Because revenue has been impacted by factors beyond the control of the operator, including changes to planned infrastructure spend, Stagecoach has opened talks with the Department of Transport to alter the commercial terms from 2019 until the franchise ends in 2023.
“We are not on risk for changes to infrastructure or the changes or delays in the introduction off the new trains, so the assumptions we were asked to make for a timetable, what this meant for revenue, for [premiums paid to the Government], is going to change,” said Mr Griffiths.
He added that Stagecoach had fulfilled its obligations on the route, and challenged the government to ensure the risk taken on by the private sector was commensurate with reward.
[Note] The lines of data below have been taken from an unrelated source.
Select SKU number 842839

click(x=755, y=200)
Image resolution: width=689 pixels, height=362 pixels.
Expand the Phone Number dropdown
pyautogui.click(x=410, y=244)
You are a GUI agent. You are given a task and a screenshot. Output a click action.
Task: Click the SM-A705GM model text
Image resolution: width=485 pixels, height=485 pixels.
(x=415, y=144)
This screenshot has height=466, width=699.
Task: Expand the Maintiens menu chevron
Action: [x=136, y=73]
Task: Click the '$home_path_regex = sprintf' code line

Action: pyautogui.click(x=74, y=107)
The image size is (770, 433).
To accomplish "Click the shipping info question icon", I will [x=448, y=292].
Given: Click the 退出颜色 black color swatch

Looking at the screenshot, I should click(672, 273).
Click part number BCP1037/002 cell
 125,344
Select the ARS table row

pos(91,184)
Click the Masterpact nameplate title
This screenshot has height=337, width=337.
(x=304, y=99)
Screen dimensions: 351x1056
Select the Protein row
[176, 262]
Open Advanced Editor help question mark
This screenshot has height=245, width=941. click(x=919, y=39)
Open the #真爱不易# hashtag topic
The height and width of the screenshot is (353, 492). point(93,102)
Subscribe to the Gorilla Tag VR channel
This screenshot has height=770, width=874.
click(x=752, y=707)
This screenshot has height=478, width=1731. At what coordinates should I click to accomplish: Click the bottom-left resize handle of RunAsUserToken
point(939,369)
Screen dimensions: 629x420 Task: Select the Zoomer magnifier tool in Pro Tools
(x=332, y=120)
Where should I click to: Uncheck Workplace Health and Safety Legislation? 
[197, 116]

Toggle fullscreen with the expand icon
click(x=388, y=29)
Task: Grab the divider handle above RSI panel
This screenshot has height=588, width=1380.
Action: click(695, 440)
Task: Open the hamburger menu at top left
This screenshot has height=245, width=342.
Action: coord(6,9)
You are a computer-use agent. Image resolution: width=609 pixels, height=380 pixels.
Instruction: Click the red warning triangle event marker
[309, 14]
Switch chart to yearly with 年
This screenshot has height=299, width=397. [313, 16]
“We do have contractual protection,” he said. “[But] more recent franchises we feel… that protection is being eroded and we need to see as we go forward with bids that that risk allocation is right.”
He said the way operators have historically forecast demand is changing, and referring to the four bids it potentially has coming up, he said: “We as a group will need to be satisfied that the risk and reward is still worth doing in the UK. I think it will be but there is still a bit of work to do on that.”
Overall, Stagecoach said it remained cautious on the short-term outlook for revenue trends in the UK, but that the long-term outlook was positive.
Its UK rail business saw revenue grow 1.5 per cent to £2.2 billion. In August the company will end operation of the South West Trains franchise, but has been shortlisted for the new East Midlands and South Eastern franchises, and has formed a joint venture with Virgin and SNCF to bid for the West Coast Partnership franchise, which will ultimately include new high speed connections.
Across the UK, revenue growth in the franchised rail market remains low by historical standards. This was replicated in the bus market, with revenue down 1.7 per cent to £1bn regionally, and 1.4 per cent to £263m in London.
Its megabus Europe division saw revenue climb 9.8 per cent to £20.2m while the North American business fell 2.4 per cent to £489m.
A final dividend of 8.1p boosted the total dividend by 4.4 per cent to 11.9p.